2. A healthcare professional is reviewing a patient's medical record. The record indicates the patient has limited shoulder flexion on the left. Which plane of movement is limited?
- A. Horizontal
- B. Sagittal
- C. Frontal
- D. Vertical
Correct answer: B
Rationale: The correct answer is 'Sagittal.' The sagittal plane divides the body into left and right halves, and movements in this plane involve flexion and extension. In this case, limited shoulder flexion on the left indicates a restriction in the forward and backward movement of the arm, which occurs in the sagittal plane. Choice A, 'Horizontal,' is incorrect as it refers to movements parallel to the ground. Choice C, 'Frontal,' is incorrect as it involves side-to-side movements. Choice D, 'Vertical,' is incorrect as it typically refers to up and down movements.
3. What could be a possible cause for the symptoms experienced by the client in Question 28?
- A. iron deficiency
- B. folate deficiency
- C. peptic ulcer
- D. iron overload
Correct answer: A
Rationale: Given the client's symptoms of fatigue, shortness of breath, and lightheadedness, along with her gender and fad dieting, the most likely cause is iron deficiency. Iron deficiency commonly presents with these symptoms due to decreased oxygen-carrying capacity in the blood. Folate deficiency would typically present with different symptoms such as mouth sores and changes in skin, not fitting the client's presentation. Peptic ulcer would manifest with abdominal pain, not primarily with the symptoms described. Iron overload would present with symptoms such as joint pain and fatigue, which are not consistent with the client's presentation.
4. A client is having psychological counseling for problems communicating with his mother.
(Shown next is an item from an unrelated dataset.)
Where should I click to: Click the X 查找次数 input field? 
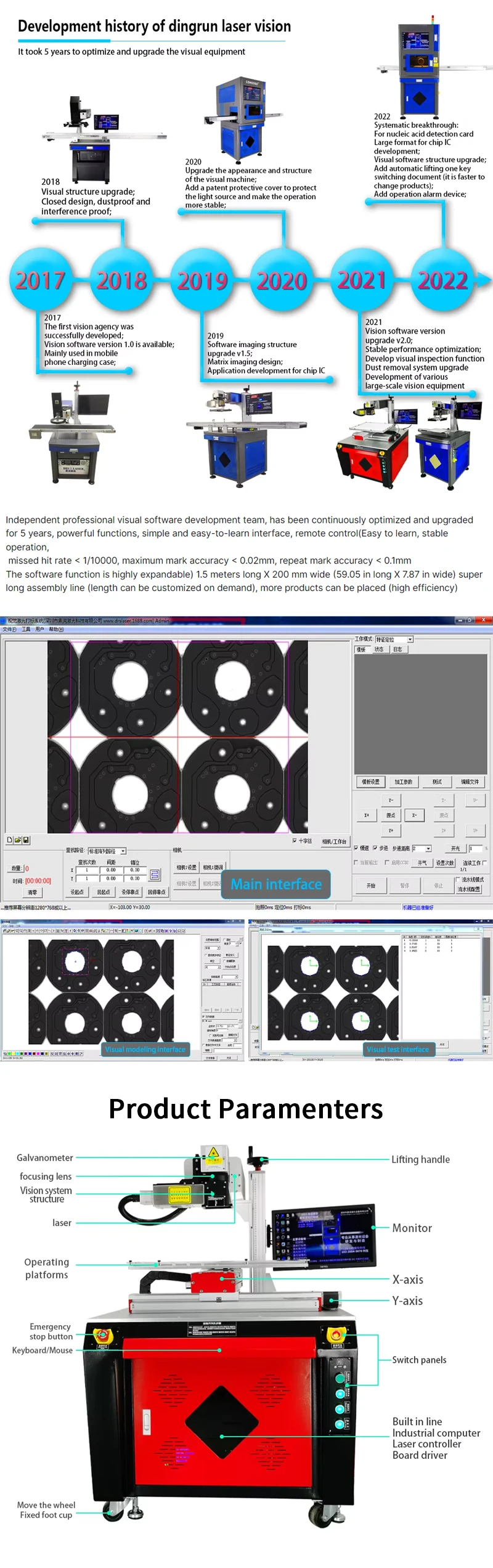pos(86,870)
Which model of stress is the most useful in reference to this stressor?
- A. Adaptation Model
- B. Stimulus-Based Model
- C. Transaction-Based Model
- D. Selye's Model of Stress
Correct answer: C
Rationale: The Transaction-Based Model, proposed by R.S. Lazarus, is the most relevant model of stress in the context of a client facing communication issues with his mother. This model takes into consideration individual differences and cognitive processes that occur between a stressor and the individual's response. It emphasizes the importance of how the individual perceives and interprets the stressor, incorporating mental and psychological components. In this scenario, the client's difficulties in communicating with his mother involve complex cognitive processes and individual perceptions, making the Transaction-Based Model the most suitable choice. The other options are not as relevant in this context: the Adaptation Model focuses on adjustment to stress over time, the Stimulus-Based Model emphasizes external factors as stressors, and Selye's Model of Stress mainly centers on the physiological response to stress.
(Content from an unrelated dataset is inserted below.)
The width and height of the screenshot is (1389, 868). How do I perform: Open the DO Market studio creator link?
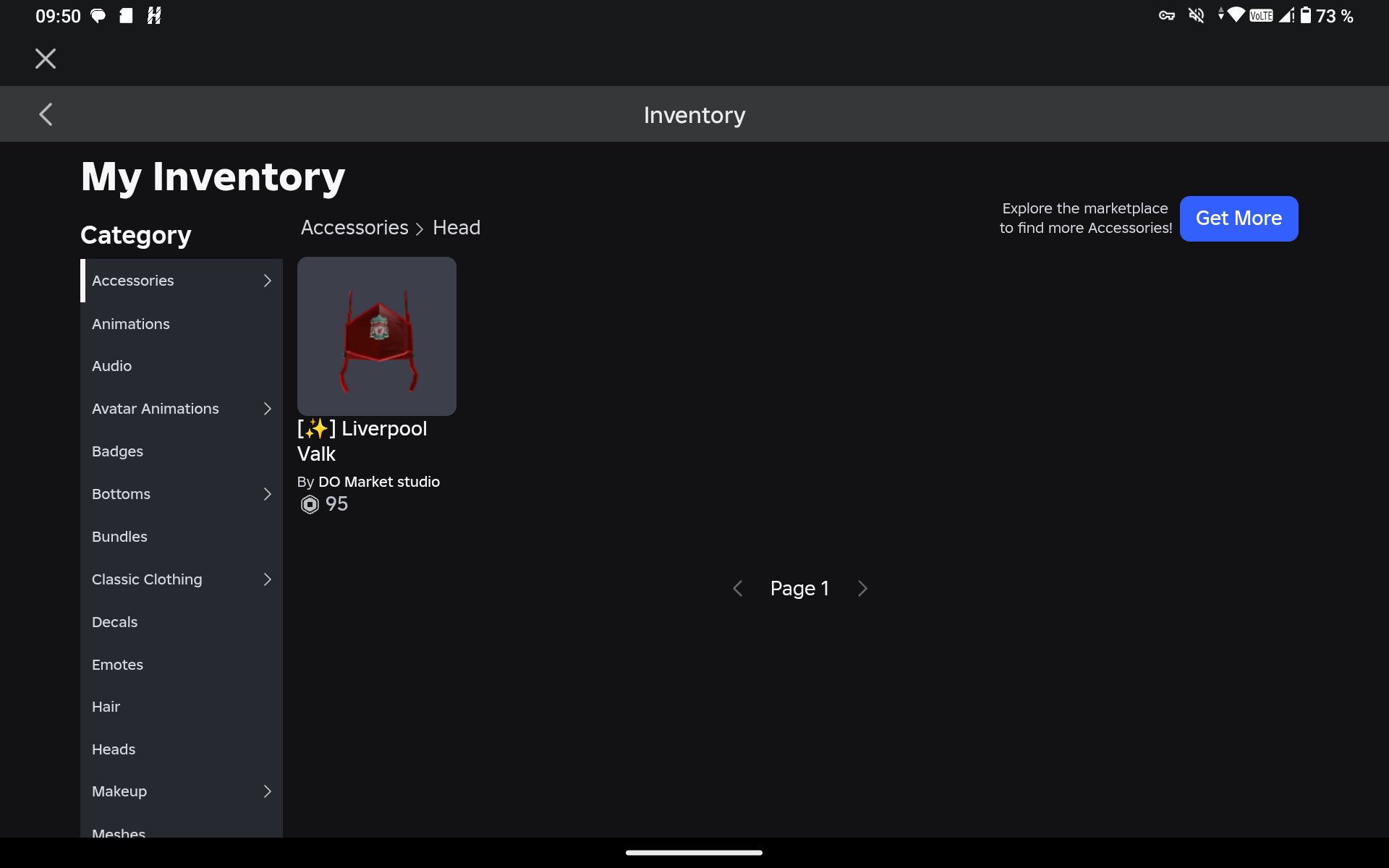click(x=379, y=482)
5. Which of the following statements should the nurse use to best describe a very low-calorie diet (VLCD) to a client?
- A. "This diet can be used when there is close medical supervision."?
- B. "This is a long-term treatment measure that assists obese people who can't lose weight."?
- C. "The VLCD consists of solid food items that are pureed to facilitate digestion and absorption."?
- D. "A VLCD contains very little protein."?
Correct answer: A
Rationale: The correct answer is, "This diet can be used when there is close medical supervision."? Very low-calorie diets (VLCDs) are used in the clinical treatment of obesity under close medical supervision. The diet is low in calories, high in quality protein, and has a minimum of carbohydrates to spare protein and prevent ketosis. Choice B is incorrect because VLCDs are typically short-term interventions. Choice C is incorrect because VLCDs usually consist of nutritionally complete liquid formulations, not solid food items that are pureed. Choice D is incorrect because VLCDs actually contain a high quality of protein, although the overall caloric content is very low.